CIF-Costs, Insurance, and Freight- is another popular incoterm that can only be used for ocean freight or inland waterway shipments.
In this incoterm, the seller exports the cargo and pays freight costs and insurance charges till the goods reach the agreed destination port. Although the seller pays for freight charges and insures the cargo, their responsibility ends once the goods are safely on board the shipping carrier. From this point, the risk of the shipment transfers to you. You then handle the import clearance and transport the goods from the destination port to the final destination.
The seller must provide insurance for your goods under a CIF agreement. The insurance should be at least 110% of the declared value of your goods and should cover the goods till they reach the destination port.
One important detail to note about CIF is that the point of risk transfer is different from the point of cost transfer. Remember, the seller covers freight and insurance costs, therefore the cost transfer happens when the goods are at your destination port. However, once the goods are loaded on the vessel, the risk of the shipment shifts to you. This means you’re liable for any damages or loss during transit. If your goods are damaged, you can make a claim with the seller’s insurance company.
What are the responsibilities of Buyers and Sellers in CIF?
CIF lists clear obligations for both buyers and sellers.
- Package the goods to be ready for shipping.
- Deliver the goods to the agreed destination port.
- Arrange and pay for insurance to cover the goods during shipping.
- Handle export customs clearance
- Pay freight charges.
- Load the goods onto the ship
- Hand over necessary shipping documents to the buyer
- Bears damages during shipping
- Receive and unload the goods from the ship at the destination port.
- Handle import clearance and pay customs duties
- Transport the goods to the final destination.
When should I consider using CIF?
Sellers mostly choose CIF because they can make more profit. But you can consider using CIF when:
- You’re inexperienced with international shipping.
- You want the seller to handle freight and insurance costs.
- You want the convenience of having goods delivered to your local port.
- You want your goods shipped by sea
- Your shipment is small
Advantages of CIF for the buyer
CIF is a convenient shipping option for the buyer because the seller handles most of the logistics burden.

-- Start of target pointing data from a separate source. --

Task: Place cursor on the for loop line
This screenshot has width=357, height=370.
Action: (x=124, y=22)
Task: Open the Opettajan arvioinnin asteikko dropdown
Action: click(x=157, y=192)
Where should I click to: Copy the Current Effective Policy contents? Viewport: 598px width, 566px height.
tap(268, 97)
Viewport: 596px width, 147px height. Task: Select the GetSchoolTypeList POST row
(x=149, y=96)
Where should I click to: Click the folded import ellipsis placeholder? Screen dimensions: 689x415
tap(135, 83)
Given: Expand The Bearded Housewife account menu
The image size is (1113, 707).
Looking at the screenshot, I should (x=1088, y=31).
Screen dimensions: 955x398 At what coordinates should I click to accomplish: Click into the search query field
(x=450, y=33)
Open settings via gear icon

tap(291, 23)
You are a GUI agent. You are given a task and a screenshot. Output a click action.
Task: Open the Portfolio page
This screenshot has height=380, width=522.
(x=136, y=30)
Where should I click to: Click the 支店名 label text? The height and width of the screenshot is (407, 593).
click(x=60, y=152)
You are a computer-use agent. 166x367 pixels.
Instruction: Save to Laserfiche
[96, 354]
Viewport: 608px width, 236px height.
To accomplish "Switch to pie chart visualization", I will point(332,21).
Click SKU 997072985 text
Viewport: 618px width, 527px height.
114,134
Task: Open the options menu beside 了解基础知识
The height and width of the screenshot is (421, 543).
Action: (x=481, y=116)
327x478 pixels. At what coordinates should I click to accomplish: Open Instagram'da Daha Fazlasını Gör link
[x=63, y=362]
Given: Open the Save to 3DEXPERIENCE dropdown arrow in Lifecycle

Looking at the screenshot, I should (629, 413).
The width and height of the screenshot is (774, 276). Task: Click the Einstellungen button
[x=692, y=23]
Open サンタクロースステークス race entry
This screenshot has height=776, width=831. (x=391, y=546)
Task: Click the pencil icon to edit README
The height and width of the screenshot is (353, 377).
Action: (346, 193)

Here are the benefits of using this incoterm:
- Beginner friendly: CIF is one of the most friendly incoterms for newbies to international trade. It is straightforward to navigate.
- Less stress: CIF reduces your involvement in shipping, insurance, and customs procedures because the seller manages them for you.
- Convenience: CIF makes shipping very easy for you. The goods are delivered to the destination port, which saves you time and effort.
- Hazardous goods: When shipping dangerous goods, the seller is responsible for obtaining the necessary licenses and securely packaging the items for safe transport.
- Insurance: The seller is obligated to purchase insurance for your goods till they reach the destination port, which helps to settle losses in case of shipping mishaps.
- Predictable Budget: With CIF, you have a clear understanding of costs upfront, including shipping and insurance, which makes budgeting easier. You won’t be caught off guard by sudden changes in freight costs because you’re not responsible for the shipping charges.
- Global Access: CIF allows buyers to access goods from different parts of the world without being directly involved in intricate shipping details.
Disadvantages of CIF for the buyer
CIF is oftentimes not a great option for buyers because it means you lose control of the shipping process while bearing a large part of the risk.
- Less Control: You have limited control over the shipping and insurance choices made by the seller. For instance, you might not be able to choose the freight forwarder, and the selection made by your seller might not be reliable. If issues arise, resolving them directly can be a challenge.
- Higher Costs: It is much more expensive for you compared to other Incoterms like FOB. The seller includes the cost of shipping and insurance, which will make the costs much higher than if you arranged for them yourself.
- Potential for scams: CIF leaves you at the mercy of greedy sellers who may inflate shipping costs to boost their profits at your expense.
- Customs complexities: You are still responsible for import customs clearance, which can be difficult if you’re not familiar with local regulations.
- Shipping risks: Losses or damages to goods during transit are your responsibility, not the seller’s. Filing a claim with the seller’s insurance company to resolve this can be tricky, given the insurance is in the seller’s name. Discovering damaged goods in time to file a claim before the transaction ends can also be challenging.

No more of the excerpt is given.